L’enfant d’en haut
Directed by Ursula Meier
Written by Antoine Jaccoud & Ursula Meier
Starring Kacey Mottet Klien, Lea Seydoux, Gillian Anderson
Channeling the social anxieties of the Dardenne Brothers with a nod to the political posturing of ultra-realist Ken Loach, Ursula Meier’s second feature is a distanced, distracting fable on the modern family structure. Like her 2008 debut Home the simply titled Sister is another puzzling tale which is bruisingly ascetic in tone, an emotional neutered piece which slowly builds an arresting snapshot of lives in a codified and fragmented, unsecured and uncertain free-fall.
The impish twelve year old Simon (Klien) lives with his sister in a decrepit council block at the foot of a popular ski resort in the Swiss alps. With no adult parents in sight and bereft of cash Simon spends his days as a mirror of some modern day Dickensian figure of Alpine descent, pilfering the tourists jackets, coats and backpacks for food and cash, selling on the more affluent skiing gear to the local street level hucksters in an almost gentile, agreeable black market. His older sister Louise is an abrasive sort, working at menial service level jobs until her fiery demeanor gets her fired and she is forced onto the next short term contract, she spends her evening with local men of a loose and easy virtue and it is vaguely suggested that she may be hooking on the side. Incrementally the siblings back-story and predicament is drawn together and emotionally exposed, as their unsustainable predicament draws to an inevitable conclusion.
Following the usual vérité conventions – naturalistic performances, a sparsly obtuse soundtrack, an emphasis on social conditions and economic – Sister is a fine if rather chilly observation of the lives of people who operate at the margins of society.
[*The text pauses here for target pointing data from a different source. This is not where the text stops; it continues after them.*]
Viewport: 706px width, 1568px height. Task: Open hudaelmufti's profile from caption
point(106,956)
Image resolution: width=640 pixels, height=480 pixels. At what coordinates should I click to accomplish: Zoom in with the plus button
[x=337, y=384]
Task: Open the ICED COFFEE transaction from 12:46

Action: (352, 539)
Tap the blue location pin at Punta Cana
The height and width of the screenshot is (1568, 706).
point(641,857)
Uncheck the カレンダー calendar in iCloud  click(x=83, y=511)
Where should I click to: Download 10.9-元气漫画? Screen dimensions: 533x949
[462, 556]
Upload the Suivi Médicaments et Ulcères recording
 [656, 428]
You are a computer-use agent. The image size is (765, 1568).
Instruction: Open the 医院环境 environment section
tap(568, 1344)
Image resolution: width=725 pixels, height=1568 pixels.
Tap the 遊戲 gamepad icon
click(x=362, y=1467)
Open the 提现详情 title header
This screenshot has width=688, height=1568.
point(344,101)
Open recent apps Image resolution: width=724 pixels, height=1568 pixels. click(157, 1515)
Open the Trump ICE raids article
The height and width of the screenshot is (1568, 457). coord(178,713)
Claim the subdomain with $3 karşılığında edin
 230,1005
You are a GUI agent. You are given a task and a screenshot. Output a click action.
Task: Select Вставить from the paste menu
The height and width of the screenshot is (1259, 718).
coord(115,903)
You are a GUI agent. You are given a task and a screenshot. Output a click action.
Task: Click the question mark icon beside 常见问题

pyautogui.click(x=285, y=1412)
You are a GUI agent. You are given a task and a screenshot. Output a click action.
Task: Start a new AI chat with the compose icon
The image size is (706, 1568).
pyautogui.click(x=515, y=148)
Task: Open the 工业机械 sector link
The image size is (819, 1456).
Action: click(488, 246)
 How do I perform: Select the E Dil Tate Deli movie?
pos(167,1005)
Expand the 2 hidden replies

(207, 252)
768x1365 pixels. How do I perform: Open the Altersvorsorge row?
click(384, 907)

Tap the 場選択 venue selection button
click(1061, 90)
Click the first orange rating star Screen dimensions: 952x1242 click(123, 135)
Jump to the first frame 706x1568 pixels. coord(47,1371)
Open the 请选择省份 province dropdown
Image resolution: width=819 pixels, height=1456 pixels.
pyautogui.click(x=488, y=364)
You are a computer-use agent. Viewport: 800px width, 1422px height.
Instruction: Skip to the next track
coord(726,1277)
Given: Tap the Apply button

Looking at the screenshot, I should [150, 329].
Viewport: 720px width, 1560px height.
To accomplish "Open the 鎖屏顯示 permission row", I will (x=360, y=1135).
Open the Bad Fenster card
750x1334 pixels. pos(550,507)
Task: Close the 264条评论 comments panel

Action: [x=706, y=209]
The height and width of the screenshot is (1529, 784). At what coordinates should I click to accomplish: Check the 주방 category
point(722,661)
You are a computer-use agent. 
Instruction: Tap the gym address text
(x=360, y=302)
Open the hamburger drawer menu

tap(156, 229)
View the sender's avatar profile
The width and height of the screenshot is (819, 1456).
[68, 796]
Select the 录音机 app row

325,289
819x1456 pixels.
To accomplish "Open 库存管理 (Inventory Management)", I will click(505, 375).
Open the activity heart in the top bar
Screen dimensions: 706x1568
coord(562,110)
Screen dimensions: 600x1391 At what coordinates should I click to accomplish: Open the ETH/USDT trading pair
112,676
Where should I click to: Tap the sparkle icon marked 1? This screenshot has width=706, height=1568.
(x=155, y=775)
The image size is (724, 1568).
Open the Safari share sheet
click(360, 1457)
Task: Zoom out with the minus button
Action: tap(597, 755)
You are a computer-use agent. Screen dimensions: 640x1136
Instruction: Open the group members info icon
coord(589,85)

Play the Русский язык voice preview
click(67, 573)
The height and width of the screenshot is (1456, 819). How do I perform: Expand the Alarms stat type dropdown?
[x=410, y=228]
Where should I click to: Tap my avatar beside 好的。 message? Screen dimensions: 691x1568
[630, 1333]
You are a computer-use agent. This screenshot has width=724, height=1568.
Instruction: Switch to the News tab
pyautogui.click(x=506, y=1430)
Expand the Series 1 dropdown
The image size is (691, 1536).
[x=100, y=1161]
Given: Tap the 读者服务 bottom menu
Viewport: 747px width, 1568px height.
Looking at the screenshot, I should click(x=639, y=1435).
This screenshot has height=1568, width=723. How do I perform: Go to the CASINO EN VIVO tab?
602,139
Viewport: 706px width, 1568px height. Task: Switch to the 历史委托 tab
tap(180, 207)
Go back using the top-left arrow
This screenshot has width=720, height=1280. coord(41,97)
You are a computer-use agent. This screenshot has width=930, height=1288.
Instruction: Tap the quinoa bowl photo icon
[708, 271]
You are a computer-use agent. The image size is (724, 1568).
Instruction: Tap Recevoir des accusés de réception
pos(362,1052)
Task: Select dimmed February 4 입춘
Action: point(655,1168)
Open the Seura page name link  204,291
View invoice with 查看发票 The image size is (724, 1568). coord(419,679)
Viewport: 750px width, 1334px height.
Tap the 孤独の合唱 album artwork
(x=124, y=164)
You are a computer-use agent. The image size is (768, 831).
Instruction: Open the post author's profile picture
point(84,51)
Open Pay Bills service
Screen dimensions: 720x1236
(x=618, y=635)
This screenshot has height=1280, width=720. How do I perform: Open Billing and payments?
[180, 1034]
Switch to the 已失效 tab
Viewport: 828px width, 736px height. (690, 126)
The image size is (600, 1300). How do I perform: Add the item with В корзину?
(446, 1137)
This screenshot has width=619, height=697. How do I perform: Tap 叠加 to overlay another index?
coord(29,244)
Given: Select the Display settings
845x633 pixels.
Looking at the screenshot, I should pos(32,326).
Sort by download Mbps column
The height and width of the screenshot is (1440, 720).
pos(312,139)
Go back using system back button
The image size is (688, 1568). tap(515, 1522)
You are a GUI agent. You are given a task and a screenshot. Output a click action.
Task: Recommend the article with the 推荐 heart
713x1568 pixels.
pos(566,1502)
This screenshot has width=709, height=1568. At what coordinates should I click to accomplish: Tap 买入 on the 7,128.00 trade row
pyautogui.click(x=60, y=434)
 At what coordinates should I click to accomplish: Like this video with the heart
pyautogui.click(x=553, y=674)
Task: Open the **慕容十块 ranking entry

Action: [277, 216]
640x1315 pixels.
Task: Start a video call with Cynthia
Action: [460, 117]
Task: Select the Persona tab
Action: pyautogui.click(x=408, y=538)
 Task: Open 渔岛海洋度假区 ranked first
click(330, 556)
The drip feed of the drama slowly uncovering the history of Simon and Louise’s predicament is dexterously handled with empathic revelations being buried deep into the films fiscally appropriate run-time, with a focus on the players internal lives and muddied history providing the requisite interest as a overlooked underclass strives for survival in a economically partitioned estate.
The central urchins unassuming performance makes one understand if not entirely sympathise with his thieving ways, and his desire for warmth in a functioning family context is discreetly revealed through an acquaintance desperately made with a English tourist and her two kids, played with an affable realism by Gillian Anderson. The chilly alpine locale and clear situational metaphor of the haves and have-nots is expressed through geographical establishing visions, counterpoising the rambling hand to mouth existence of societies overlooked and forgotten with an aloof, alienated middle class at play. With a complex central relationship and faintly mystifying, unresolved ending Sister is a rewarding and mysterious entry to this years London Film Festival.